Lorde emerges from the confusion of childhood and a turbulent adolescence into 1950s New York, seeking her place as a young black gay woman in a racist, homophobic world where too often the fall-out for lesbians was narcotics, mental illness and suicide. But Lorde was a survivor, a seeker of life and love. Sustained by her own writing and time spent in Mexico, she describes her work, her determination to educate herself, her relationships and an experiment with communal living; the titular name Zami signalling this ideal – A Carriacou name for women who work together as friends and lovers.
Karthika Naïr, Until the Lions: Echoes from the Mahabharata, Archipelago Books, 2019.
Stories from the epic Mahabharata are re-imagined in poetic monologues, spoken from the perspective of women and other marginalised characters whose voices have been forgotten by history. Employing a range of poetic forms they speak of great battles, sacrifice, passion, betrayal and loyalty befitting the scope of an epic where mortals and the Gods wreak revenge and delight in sensuality in equal measure. At the narrative’s centre and given her own distinctive voice is Satyavati, fisher princess, mother of monarchs, regent, observer, manipulator, destructive protector of dynasties.
Edwidge Danticat, Create Dangerously: The Immigrant Artist at Work, (The Toni Morrison Lecture Series); Princetown University Press, 2010.
The title ‘Create Dangerously’ borrowed from Albert Camus’ play ‘Caligula’ examines work made in-extremis, made during Haiti’s recent despotic regimes, despite danger to life; work made in the fracturing world of exile; work which speaks to the human condition and to the necessity for creative expression. Each essay addresses creative endeavour which against the odds speaks of what could not safely be expressed directly; giving voice when the majority of a people were rendered voiceless.
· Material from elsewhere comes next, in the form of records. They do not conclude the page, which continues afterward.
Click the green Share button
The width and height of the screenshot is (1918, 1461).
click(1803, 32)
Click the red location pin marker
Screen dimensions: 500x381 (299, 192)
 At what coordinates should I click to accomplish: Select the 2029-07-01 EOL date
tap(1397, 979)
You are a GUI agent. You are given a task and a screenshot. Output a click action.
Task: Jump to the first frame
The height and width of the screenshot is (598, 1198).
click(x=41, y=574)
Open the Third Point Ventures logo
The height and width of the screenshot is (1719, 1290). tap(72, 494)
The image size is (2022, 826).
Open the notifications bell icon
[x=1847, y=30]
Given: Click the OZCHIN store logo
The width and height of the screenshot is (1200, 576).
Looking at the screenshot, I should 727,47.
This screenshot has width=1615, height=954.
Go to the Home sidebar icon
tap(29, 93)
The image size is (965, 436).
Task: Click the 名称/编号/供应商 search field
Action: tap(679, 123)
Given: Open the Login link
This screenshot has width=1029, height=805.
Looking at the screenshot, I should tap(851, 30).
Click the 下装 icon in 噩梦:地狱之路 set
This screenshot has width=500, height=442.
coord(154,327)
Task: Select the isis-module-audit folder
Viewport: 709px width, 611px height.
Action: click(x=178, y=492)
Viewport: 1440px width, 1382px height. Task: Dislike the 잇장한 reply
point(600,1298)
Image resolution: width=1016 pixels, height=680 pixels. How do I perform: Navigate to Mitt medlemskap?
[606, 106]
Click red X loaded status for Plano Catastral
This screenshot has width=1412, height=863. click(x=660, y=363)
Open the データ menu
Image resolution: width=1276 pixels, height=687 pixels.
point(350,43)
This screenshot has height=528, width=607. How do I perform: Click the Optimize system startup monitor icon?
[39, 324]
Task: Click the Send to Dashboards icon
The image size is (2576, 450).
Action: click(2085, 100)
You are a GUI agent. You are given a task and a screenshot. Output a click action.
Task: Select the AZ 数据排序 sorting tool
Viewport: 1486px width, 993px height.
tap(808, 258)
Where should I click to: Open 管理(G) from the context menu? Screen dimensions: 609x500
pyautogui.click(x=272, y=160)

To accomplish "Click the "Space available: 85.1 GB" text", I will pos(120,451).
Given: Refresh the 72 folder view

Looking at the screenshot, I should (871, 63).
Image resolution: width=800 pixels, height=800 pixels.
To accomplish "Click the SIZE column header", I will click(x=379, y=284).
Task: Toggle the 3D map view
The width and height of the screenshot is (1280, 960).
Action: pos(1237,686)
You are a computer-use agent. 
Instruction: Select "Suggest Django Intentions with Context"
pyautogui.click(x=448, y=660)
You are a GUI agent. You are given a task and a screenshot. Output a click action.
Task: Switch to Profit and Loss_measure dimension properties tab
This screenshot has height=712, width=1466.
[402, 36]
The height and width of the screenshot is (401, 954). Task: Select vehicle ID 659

Jessica Au Cold Enough for Snow, Fitzcarraldo Editions, 2022.
An unnamed mother and daughter meet for a holiday in Japan during which the past is examined from the daughter’s perspective in phenomenological detail. What is her relationship with her unreadable, barely understood mother? How do remembered moments from the daughter’s childhood, fraught by cultural differences, impact upon the choices demanded by adulthood? Does her sister truly navigate life as successfully as she appears to do? Is the daughter really on holiday with her mother or is the mother a memory called upon as the daughter is faced with making a significant decision which will change the course of her life?
Chimamanda Ngozi Adichie, Americanah, Fourth Estate, 2014.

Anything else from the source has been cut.